We’ll use SamKirkland/FTP-Deploy-Action, which syncs a local folder to your server over FTP/FTPS and only uploads changes.

Why this matters:

  • It’s faster than “delete everything and re-upload.”
  • It’s simple enough for shared hosting.
  • It supports FTPS (what you want for encrypted credentials + content in transit).

4) Create the GitHub Actions workflow

Create this file in your repo:

.github/workflows/deploy-to-namecheap.yml

This workflow triggers when a PR into main is closed and merged (not merely pushed). It also supports manual runs via the Actions UI.

name: Deploy to Frontend Server

on:
  pull_request:
    types: [closed]
    branches: [ main ]

  workflow_dispatch:

jobs:
  build-and-deploy:
    if: github.event.pull_request.merged == true
    runs-on: ubuntu-latest

    steps:
      - name: Checkout repository
        uses: actions/checkout@v4

      - name: Use Node.js
        uses: actions/setup-node@v4
        with:
          node-version: '22'

      - name: Install dependencies
        run: npm install

      - name: Build project
        run: npm run build

      - name: Deploy via FTPS
        uses: SamKirkland/FTP-Deploy-Action@v4.3.6
        with:
          server: ${{ secrets.FTP_SERVER }}
          username: ${{ secrets.FTP_USERNAME }}
          password: ${{ secrets.FTP_PASSWORD }}
          port: ${{ secrets.FTP_PORT }}
          protocol: ftps
          local-dir: dist/
          server-dir: ${{ secrets.FTP_SERVER_DIR }}
          log-level: standard

4.1 If your build output is NOT dist/

Some frameworks build to different folders:

  • Create React App often uses build/
  • Vite often uses dist/
  • Next.js is not a static dist/ by default (unless you export static output)
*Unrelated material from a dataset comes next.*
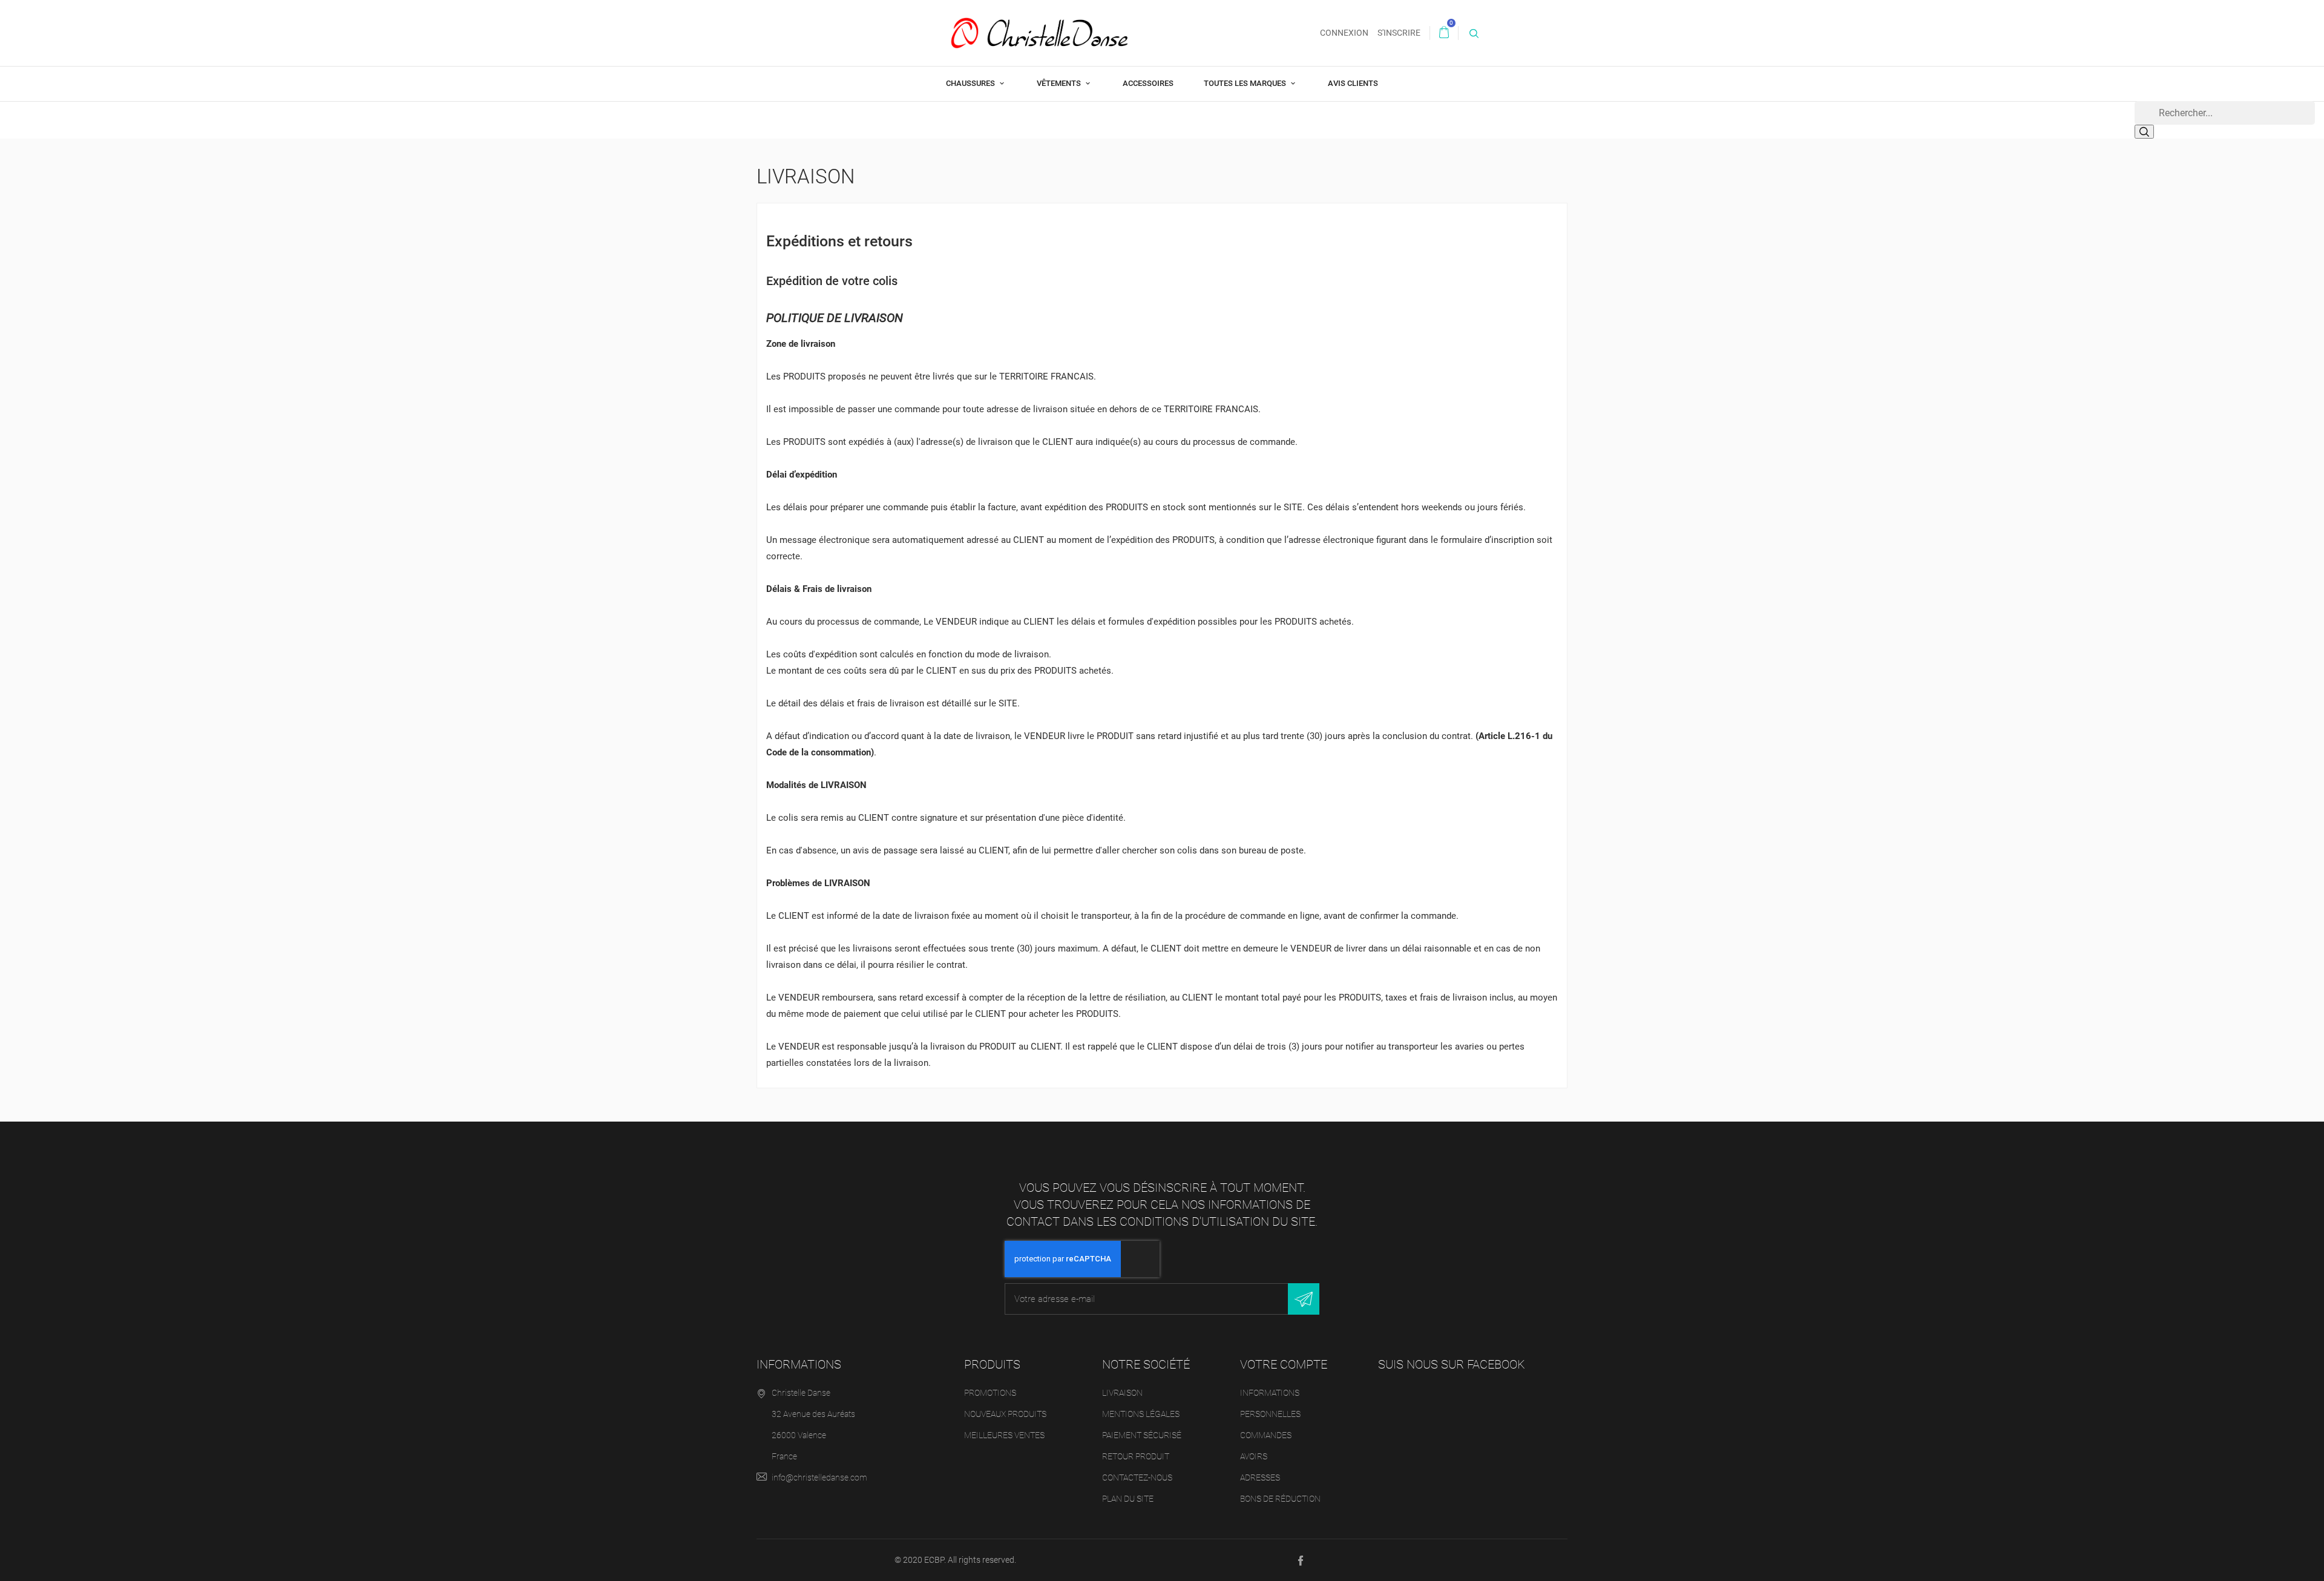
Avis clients (1353, 83)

If your output folder differs, update:

  • local-dir: dist/local-dir: build/ (or whatever your tool generates)

5) (Optional) Enable branch protection on main

This is the “no cowboy deployments” step.

In GitHub:

  1. Repo Settings → Branches
  2. Add a branch protection rule for main
  3. Common settings:
    • Require a pull request before merging
    • Require approvals (1+)
    • Require status checks to pass (optional, but great once you add tests)

This ensures deployments happen through reviewable PRs instead of random pushes.

NOTE:

This requires extra steps if you’re using a private repo and are not setup as an organization.

Your rulesets won’t be enforced on this private repository until you move to GitHub Team organization account


6) Test the pipeline end-to-end

Before trusting this with real users, do a quick smoke test.

6.1 Create a test PR

  1. Make a small visible change (tweak text, add a badge, change a background color).
  2. Commit it to a feature branch like: feat/test-deploy
  3. Open a PR into main
  4. Approve and merge the PR

6.2 Inspect the workflow run

  1. Go to the repo’s Actions tab.
  2. Click the Deploy to Frontend Server run created by your merge.
  3. Check for:
    • Checkout repository succeeded.
    • Install dependencies and Build project succeeded.
    • Deploy via FTP logs showing uploaded / deleted files.

If something fails:

  • Click into the failed step and read the log output.
  • Fix the issue (wrong path, missing secret, etc.), commit, and repeat the PR process.

7) Verify the deployment on Namecheap

Once the workflow run is green:

  1. Open your site: https://yourdomain.com (or the subdomain)
  2. Confirm your test change is visible

If you don’t see it:

  • Hard refresh: Ctrl+Shift+R (Windows) / Cmd+Shift+R (Mac)
  • Try an incognito/private window
  • If you use caching (Cloudflare / cPanel caching), purge the cache

7.1 If your site is in a subdirectory

Example: you want the app at https://example.com/app/

Then your server folder might be:

  • public_html/app/

Make sure FTP_SERVER_DIR matches the real folder (and that the folder exists).